MARDEN, Senior Judge,

dissenting:

I disagree with the majority opinion in two respects. One, I understand the law to preclude use of rank as a device for deliberate and systematic exclusion of qualified court members. Secondly, I find the convening authority’s exclusions to demonstrate a reasonable relationship to the requirements of the law.

Every method of selecting jurors involves a choice that will exclude part of the general community and beyond the specific statutory exclusions, a method of selection which leaves out part of those normally within the scope of eligibility is not necessarily unlawful. United States v. Crawford, 35 C.M.R. 3 (CMA 1964). In United States v. Daigle, 1 M.J. 139 (CMA 1975), the Court of Military Appeals held “[wjhen rank is used as a device for deliberate and systematic exclusion of qualified persons, *918it becomes an irrelevant and impermissible basis for selection.” (Emphasis supplied.) Id. at 141. To me, the word “systematic” implies, in clear language, a requirement of evidence of a system in order to find a “systematic” exclusion; in this case, I find no such evidence. To be clear, if a decision is made to systematically exclude a class, even the first case would properly be subject to reversal. However, as a practical matter, such allegations are almost always supported by statistical evidence of a policy to exclude. United, States v. Crawford, 35 C.M.R. 3. My research indicates only one reported case, United States v. Greene, 42 C.M.R. 72 (CMA 1970), where the selection of members was reversed on the grounds of improper exclusion in a single case. I find that case distinguishable from the instant case in that in Greene the Court of Military Appeals was condemning the practice of “packing” a court with senior officers; such is not the case here.9

Indeed, the military judge, after receiving evidence, hearing the witnesses and counsels’ arguments on this matter, found that the convening authority, aware of his option to use other officers, felt that using officers of the grade of majors and above was a classification reasonably calculated to obtain members as required by the Uniform Code of Military Justice. Appellant’s prominence at Fort Leonard Wood, the number of captains ineligible to sit because of duty position, and the fact that appellant’s wife was an officer working in the Medical Department Activity at Fort Leonard Wood, all tend to support the ruling of the military judge.
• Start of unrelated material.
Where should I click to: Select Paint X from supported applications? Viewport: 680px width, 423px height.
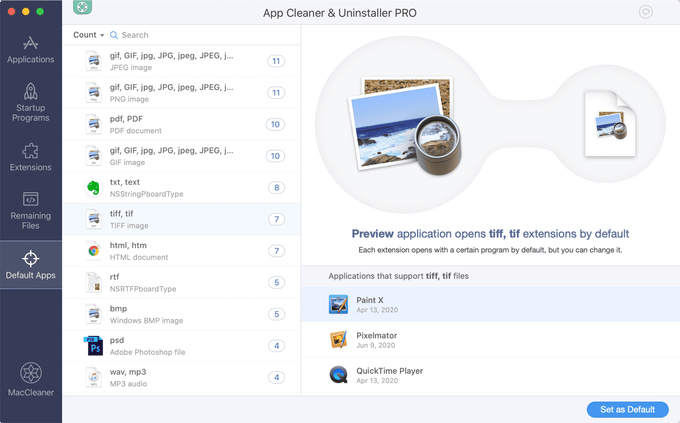coord(490,304)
In the absence of an abuse of discretion on his part, which I do not find, the military judge’s ruling should not be overturned.

Although the action taken in the majority opinion negates the need to examine and discuss the appellant’s remaining assigned errors and those raised by appellant pursuant to United States v. Grostefon, 12 M.J. 431 (CMA 1982), some additional comment is appropriate as regards multiplicity.
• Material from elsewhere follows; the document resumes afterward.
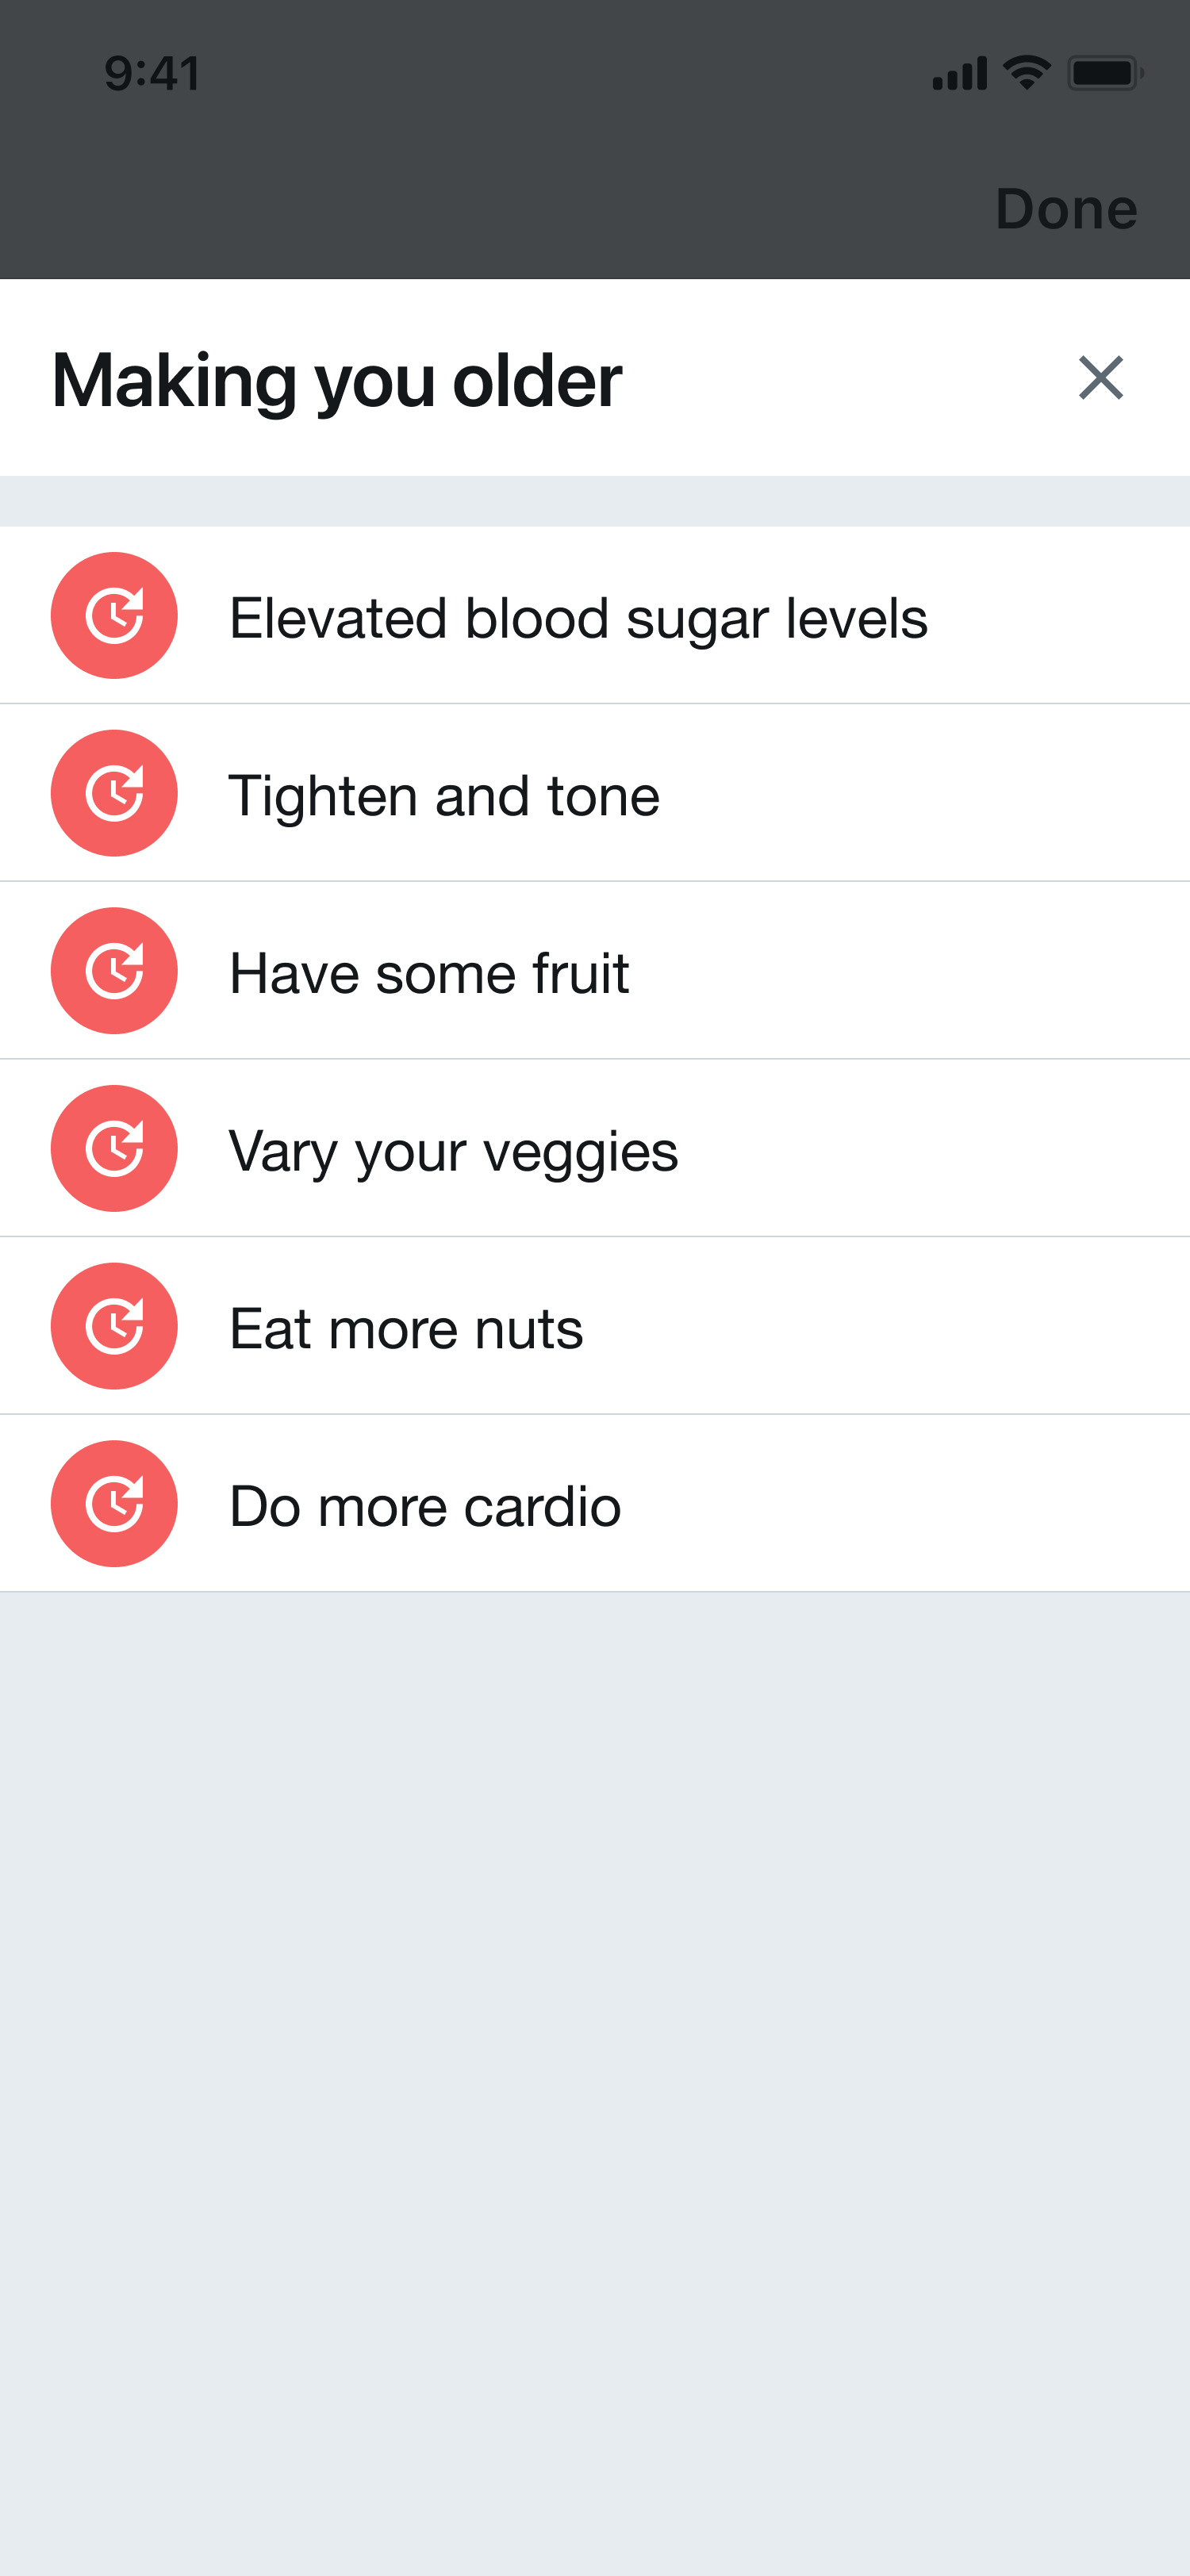Viewport: 1190px width, 2576px height.
Task: Tap the empty gray area below the list
Action: pyautogui.click(x=595, y=2050)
Appellant contends, the government concedes, and I agree that Charges II, III and V, and their specifications (larceny, filing a false claim, and making false statements) are multiplicious with Charge IV and its specifications (conduct unbecoming an officer based on the same offenses). United States v. Timberlake, 18 M.J. 371 (CMA 1984); United States v. Rodriguez, 18 M.J. 363 (CMA 1984). However, I am satisfied appellant has suffered no prejudice as to sentence.

Accordingly, I would set aside and dismiss the findings of guilty of Charges II, III and V and their specifications and affirm the remaining findings of guilty and the sentence.

. There is absolutely no evidence of any attempt by either the staff judge advocate or convening authority to "pack” the court.